Your best bet for accurately parsing Javascript-enhanced content from web pages is to load the page via a browser engine. Luckily there are ways to automate this in Python.
The method I've had the most success with is to use the pywebkitgtk project which lets you programmatically create and control instances of the Webkit browser engine from within a Python application. I also use the jswebkit module to simplify execution of Javascript in the page context.
Another option is PyQt4's QtWebKit class which I've only used for experimentation.
Here is a working example of using pywebkitgtk and jswebkit together to extract data from a Webkit-rendered page.

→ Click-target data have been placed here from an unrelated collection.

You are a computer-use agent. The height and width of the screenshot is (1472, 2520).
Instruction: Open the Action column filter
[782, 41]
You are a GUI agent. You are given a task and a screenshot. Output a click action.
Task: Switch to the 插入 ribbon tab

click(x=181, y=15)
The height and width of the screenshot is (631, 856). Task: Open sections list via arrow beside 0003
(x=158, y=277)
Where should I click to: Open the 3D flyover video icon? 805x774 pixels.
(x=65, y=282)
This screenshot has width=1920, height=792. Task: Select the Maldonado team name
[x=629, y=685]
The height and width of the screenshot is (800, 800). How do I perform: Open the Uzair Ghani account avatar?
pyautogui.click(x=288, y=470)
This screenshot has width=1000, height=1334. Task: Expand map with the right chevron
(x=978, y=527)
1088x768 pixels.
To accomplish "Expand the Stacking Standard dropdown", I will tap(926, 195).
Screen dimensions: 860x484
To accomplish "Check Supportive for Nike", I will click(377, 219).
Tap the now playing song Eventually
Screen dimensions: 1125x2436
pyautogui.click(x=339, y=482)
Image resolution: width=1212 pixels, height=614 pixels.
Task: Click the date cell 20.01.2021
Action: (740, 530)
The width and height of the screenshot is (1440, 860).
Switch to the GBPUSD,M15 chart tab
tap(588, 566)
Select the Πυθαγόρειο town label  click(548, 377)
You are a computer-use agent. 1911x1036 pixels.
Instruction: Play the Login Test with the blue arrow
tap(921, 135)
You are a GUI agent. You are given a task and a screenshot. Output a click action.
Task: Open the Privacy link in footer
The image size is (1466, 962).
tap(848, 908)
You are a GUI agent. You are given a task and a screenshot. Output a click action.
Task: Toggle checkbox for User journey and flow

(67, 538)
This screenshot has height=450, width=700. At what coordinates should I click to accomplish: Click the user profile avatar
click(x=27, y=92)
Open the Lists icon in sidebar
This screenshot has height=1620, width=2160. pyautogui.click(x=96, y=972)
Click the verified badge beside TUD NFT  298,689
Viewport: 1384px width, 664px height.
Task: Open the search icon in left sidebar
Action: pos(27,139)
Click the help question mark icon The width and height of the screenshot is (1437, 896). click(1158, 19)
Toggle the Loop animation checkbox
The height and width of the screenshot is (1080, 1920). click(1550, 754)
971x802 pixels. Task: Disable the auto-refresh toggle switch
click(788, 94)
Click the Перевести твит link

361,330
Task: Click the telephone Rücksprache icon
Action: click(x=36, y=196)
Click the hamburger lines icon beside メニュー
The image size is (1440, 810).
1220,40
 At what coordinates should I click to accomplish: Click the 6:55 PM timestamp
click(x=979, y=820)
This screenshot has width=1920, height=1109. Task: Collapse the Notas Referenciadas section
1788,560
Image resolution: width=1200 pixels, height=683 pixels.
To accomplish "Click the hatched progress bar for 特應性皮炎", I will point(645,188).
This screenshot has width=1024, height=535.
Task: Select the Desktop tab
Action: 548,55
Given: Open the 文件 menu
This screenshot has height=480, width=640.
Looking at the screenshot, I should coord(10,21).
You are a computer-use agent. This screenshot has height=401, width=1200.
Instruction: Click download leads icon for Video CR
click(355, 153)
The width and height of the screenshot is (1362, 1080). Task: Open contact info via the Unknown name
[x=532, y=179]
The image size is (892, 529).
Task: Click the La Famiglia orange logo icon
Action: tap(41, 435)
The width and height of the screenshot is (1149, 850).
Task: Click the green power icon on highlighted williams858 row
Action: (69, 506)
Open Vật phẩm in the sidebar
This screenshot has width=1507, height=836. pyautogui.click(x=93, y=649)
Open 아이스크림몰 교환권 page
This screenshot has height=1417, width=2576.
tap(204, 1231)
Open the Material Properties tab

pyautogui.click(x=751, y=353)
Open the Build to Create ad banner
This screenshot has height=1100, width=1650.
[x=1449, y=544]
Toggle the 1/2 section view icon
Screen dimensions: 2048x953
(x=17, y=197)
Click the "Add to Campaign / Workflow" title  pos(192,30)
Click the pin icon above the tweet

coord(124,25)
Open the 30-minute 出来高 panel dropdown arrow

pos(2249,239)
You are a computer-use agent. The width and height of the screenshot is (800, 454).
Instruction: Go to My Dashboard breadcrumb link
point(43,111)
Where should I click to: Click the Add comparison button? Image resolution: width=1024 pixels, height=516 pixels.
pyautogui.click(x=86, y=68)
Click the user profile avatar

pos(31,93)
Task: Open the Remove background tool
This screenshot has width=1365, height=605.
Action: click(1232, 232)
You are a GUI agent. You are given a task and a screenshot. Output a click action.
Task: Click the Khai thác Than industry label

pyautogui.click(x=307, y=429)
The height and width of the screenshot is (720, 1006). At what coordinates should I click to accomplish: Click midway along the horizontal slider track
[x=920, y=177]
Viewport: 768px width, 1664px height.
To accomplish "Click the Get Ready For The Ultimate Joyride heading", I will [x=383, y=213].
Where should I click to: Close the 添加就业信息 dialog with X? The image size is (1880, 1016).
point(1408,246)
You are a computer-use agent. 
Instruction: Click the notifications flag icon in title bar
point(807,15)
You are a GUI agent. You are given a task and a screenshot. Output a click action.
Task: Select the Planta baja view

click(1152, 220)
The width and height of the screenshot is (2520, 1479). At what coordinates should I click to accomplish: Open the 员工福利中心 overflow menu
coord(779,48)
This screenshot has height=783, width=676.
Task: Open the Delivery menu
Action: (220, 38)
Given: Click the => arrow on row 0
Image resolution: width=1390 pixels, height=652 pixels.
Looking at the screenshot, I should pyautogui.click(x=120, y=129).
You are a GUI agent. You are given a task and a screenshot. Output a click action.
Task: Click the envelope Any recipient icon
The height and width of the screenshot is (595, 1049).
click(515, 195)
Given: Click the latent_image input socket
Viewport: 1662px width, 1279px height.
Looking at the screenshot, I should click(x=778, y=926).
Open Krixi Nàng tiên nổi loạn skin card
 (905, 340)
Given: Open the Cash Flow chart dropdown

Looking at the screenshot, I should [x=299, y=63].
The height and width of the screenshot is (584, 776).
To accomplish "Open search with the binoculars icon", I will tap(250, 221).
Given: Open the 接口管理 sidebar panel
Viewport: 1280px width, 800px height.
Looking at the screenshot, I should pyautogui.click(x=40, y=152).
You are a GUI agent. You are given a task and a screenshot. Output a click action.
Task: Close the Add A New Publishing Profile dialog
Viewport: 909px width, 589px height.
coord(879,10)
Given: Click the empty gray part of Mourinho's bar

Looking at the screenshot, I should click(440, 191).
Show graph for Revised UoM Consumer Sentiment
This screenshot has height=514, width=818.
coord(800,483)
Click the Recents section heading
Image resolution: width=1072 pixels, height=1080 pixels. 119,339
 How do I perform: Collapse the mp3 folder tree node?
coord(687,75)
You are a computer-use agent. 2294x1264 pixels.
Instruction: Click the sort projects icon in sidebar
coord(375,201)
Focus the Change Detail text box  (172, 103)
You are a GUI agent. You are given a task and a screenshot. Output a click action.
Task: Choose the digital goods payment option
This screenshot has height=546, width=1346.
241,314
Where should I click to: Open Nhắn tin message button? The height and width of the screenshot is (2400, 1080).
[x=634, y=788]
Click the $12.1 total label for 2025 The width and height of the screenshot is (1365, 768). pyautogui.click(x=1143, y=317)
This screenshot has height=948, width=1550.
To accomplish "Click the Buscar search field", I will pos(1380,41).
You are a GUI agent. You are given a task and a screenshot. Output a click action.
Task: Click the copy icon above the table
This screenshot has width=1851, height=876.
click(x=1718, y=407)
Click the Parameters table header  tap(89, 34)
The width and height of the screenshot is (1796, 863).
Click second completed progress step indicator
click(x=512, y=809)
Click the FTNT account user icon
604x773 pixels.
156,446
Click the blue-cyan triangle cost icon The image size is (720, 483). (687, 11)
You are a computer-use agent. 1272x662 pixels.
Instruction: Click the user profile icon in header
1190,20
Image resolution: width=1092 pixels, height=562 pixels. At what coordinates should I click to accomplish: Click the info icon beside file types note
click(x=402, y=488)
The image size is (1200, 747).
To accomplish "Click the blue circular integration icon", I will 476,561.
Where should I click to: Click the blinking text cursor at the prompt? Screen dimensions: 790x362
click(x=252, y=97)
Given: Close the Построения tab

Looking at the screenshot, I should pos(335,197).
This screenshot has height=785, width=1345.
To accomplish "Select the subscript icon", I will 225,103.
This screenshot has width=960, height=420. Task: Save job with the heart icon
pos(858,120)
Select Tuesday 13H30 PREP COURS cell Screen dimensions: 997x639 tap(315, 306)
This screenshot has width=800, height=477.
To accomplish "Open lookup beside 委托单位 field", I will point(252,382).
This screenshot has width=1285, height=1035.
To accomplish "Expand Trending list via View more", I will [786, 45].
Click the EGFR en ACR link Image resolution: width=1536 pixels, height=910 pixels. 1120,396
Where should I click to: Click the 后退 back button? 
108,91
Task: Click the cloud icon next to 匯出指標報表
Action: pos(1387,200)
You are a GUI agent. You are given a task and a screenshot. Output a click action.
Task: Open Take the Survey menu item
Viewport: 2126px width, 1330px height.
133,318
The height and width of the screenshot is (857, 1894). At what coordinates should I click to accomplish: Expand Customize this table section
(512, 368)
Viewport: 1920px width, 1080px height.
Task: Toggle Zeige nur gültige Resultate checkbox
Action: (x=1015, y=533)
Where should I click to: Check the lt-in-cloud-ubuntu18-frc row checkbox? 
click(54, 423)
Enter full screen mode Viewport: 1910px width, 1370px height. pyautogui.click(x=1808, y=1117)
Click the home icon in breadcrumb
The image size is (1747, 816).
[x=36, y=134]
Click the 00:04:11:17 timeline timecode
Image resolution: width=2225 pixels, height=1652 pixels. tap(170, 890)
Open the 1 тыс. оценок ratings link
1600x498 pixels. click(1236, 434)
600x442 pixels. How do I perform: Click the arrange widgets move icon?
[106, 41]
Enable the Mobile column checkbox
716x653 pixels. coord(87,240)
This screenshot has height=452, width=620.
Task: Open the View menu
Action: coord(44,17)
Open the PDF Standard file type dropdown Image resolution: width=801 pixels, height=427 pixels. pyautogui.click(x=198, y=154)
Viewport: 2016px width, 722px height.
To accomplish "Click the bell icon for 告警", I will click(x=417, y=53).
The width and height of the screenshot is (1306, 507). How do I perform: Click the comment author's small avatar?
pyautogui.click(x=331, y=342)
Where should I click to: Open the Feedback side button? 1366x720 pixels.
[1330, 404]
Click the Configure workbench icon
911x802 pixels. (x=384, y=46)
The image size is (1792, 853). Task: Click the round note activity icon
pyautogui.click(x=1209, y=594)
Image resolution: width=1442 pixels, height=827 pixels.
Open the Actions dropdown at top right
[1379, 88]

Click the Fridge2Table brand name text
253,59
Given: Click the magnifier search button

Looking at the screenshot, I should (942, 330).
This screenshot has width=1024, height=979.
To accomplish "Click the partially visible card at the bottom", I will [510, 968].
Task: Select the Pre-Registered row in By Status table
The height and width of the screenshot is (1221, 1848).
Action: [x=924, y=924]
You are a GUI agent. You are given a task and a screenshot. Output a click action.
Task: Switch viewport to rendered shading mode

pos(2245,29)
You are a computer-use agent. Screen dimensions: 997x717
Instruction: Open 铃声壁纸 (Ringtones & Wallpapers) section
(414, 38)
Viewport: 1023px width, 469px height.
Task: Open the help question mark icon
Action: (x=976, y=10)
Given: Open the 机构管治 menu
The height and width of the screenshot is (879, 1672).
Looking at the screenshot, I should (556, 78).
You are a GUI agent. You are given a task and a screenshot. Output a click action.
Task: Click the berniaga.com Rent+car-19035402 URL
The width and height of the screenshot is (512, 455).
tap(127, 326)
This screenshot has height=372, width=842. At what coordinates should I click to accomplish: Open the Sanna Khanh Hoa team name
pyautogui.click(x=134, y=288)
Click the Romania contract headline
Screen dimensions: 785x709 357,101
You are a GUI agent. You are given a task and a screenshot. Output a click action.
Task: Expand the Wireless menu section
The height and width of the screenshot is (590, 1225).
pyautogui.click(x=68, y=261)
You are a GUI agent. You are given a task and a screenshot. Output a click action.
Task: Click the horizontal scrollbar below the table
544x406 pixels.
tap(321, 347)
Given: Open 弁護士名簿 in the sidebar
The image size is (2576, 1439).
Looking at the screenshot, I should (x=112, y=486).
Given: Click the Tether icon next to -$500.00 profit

In a production environment you'll want to run several of these processors in parallel, each rendering to its own instance of the X virtual framebuffer (Xvfb).
import os
import gtk
import jswebkit
import lxml.html
import pygtk
import webkit
def load_finished(view, frame):
# called when the document finishes loading
if frame != view.get_main_frame():
return
ctx = jswebkit.JSContext(frame.get_global_context())
res = ctx.EvaluateScript('window.location.href')
print res
res = ctx.EvaluateScript('document.body.innerHTML')
tree = lxml.html.fromstring(res)
print tree.xpath('//input[@type="submit"]')
# initialization
pygtk.require20()
gtk.gdk.threads_init()
# create the webview and hook up callbacks to signals
view = webkit.WebView()
view.set_size_request(1024, 768)
view.connect('load-finished', load_finished)
# configure the webview
props = view.get_settings()
props.set_property('enable-java-applet', False)
props.set_property('enable-plugins', False)
props.set_property('enable-page-cache', False)
# create a window to host the webview
win = gtk.Window()
win.add(view)
win.show_all()
# open google front page
view.open('http://www.google.com')
# spin, processing gtk events
while True:
try:
while gtk.events_pending():
gtk.main_iteration(False)
except KeyboardInterrupt:
break
Example output:
http://www.google.com/
[<InputElement 2a64a78 name='btnG' type='submit'>, <InputElement 2a64bb0 name='btnG' type='submit'>, <InputElement 2a64ae0 name='btnI' type='submit'>]